[pdm-devel] [PATCH proxmox v2 6/6] access-control: api: refactor extract_acl_node_data to be non-recursive

[Shannon Sterz]

this should help reduce the memory foot print of this helper when
parsing deeply nested acl trees, as only one vector for return values
and no addtional stack frames are allocated.

Signed-off-by: Shannon Sterz <s.sterz at proxmox.com>
---
 proxmox-access-control/src/api.rs | 81 ++++++++++++++++---------------
 1 file changed, 43 insertions(+), 38 deletions(-)

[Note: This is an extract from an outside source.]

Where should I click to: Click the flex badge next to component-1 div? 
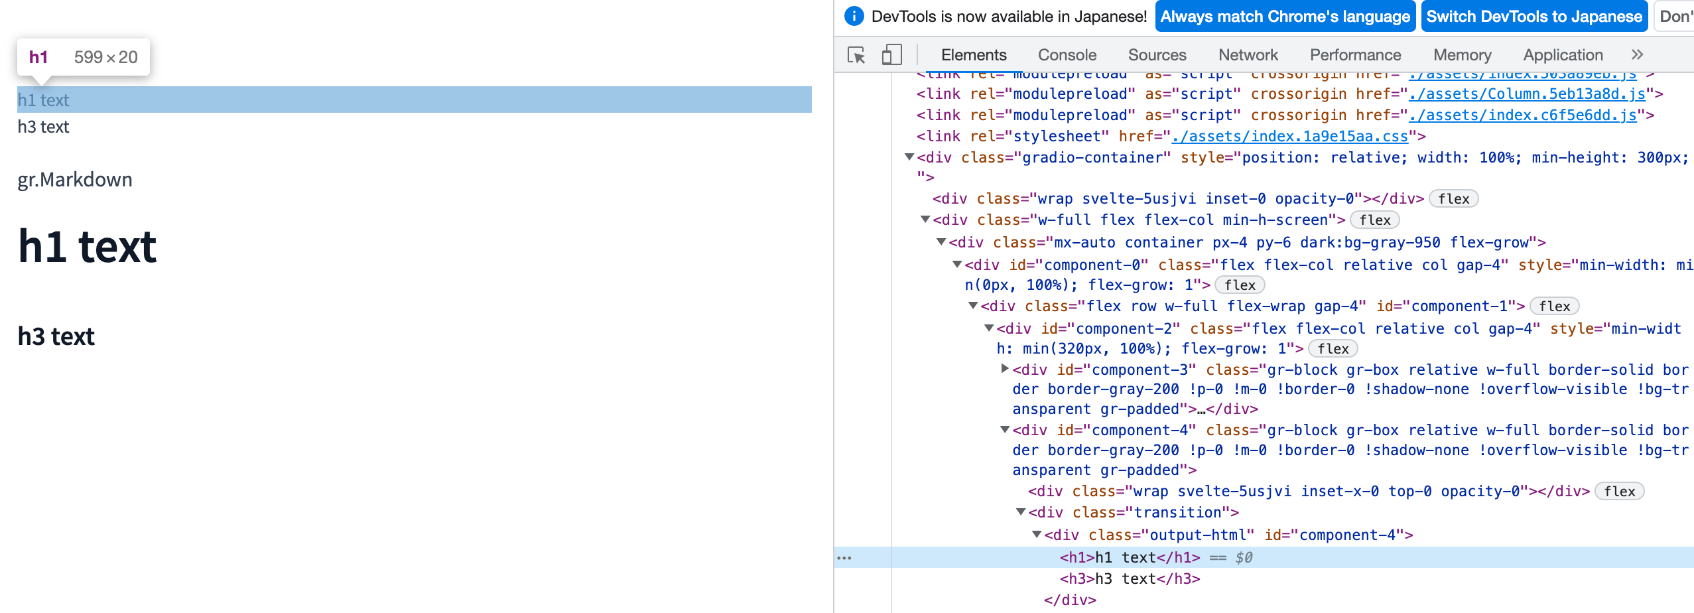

diff --git a/proxmox-access-control/src/api.rs b/proxmox-access-control/src/api.rs
index bf3ffb21..0194d517 100644
--- a/proxmox-access-control/src/api.rs
+++ b/proxmox-access-control/src/api.rs
@@ -251,51 +251,56 @@ fn extract_acl_node_data(
         }
     }
 
-    let mut list = Vec::new();
-    let path_str = path.unwrap_or("/");
+    let mut to_return = Vec::new();
+    let mut nodes = vec![(path.unwrap_or("").to_string(), node)];
 
-    for (user, roles) in &node.users {
-        if let Some(auth_id_filter) = auth_id_filter {
-            if !user.is_token() || user.user() != auth_id_filter.user() {
-                continue;
+    while let Some((path, node)) = nodes.pop() {
+        let path_str = if path.is_empty() { "/" } else { &path };
+
+        for (user, roles) in &node.users {
+            if let Some(auth_id_filter) = auth_id_filter {
+                if !user.is_token() || user.user() != auth_id_filter.user() {
+                    continue;
+                }
+            }
+
+            for (role, propagate) in roles {
+                to_return.push(AclListItem {
+                    path: path_str.to_owned(),
+                    propagate: *propagate,
+                    ugid_type: AclUgidType::User,
+                    ugid: user.to_string(),
+                    roleid: role.to_string(),
+                });
             }
         }
 
-        for (role, propagate) in roles {
-            list.push(AclListItem {
-                path: path_str.to_owned(),
-                propagate: *propagate,
-                ugid_type: AclUgidType::User,
-                ugid: user.to_string(),
-                roleid: role.to_string(),
-            });
+        for (group, roles) in &node.groups {
+            if auth_id_filter.is_some() {
+                continue;
+            }
+
+            for (role, propagate) in roles {
+                to_return.push(AclListItem {
+                    path: path_str.to_owned(),
+                    propagate: *propagate,
+                    ugid_type: AclUgidType::Group,
+                    ugid: group.to_string(),
+                    roleid: role.to_string(),
+                });
+            }
+        }
+
+        if !exact {
+            nodes.extend(
+                node.children
+                    .iter()
+                    .map(|(comp, child)| (format!("{}/{comp}", path), child)),
+            );
         }
     }
 
-    for (group, roles) in &node.groups {
-        if auth_id_filter.is_some() {
-            continue;
-        }
-
-        for (role, propagate) in roles {
-            list.push(AclListItem {
-                path: path_str.to_owned(),
-                propagate: *propagate,
-                ugid_type: AclUgidType::Group,
-                ugid: group.to_string(),
-                roleid: role.to_string(),
-            });
-        }
-    }
-
-    if !exact {
-        list.extend(node.children.iter().flat_map(|(comp, child)| {
-            let new_path = format!("{}/{comp}", path.unwrap_or(""));
-            extract_acl_node_data(child, Some(&new_path), exact, auth_id_filter)
-        }));
-    }
-
-    list
+    to_return
 }
 
 pub const ACL_ROUTER: Router = Router::new()
-- 
2.39.5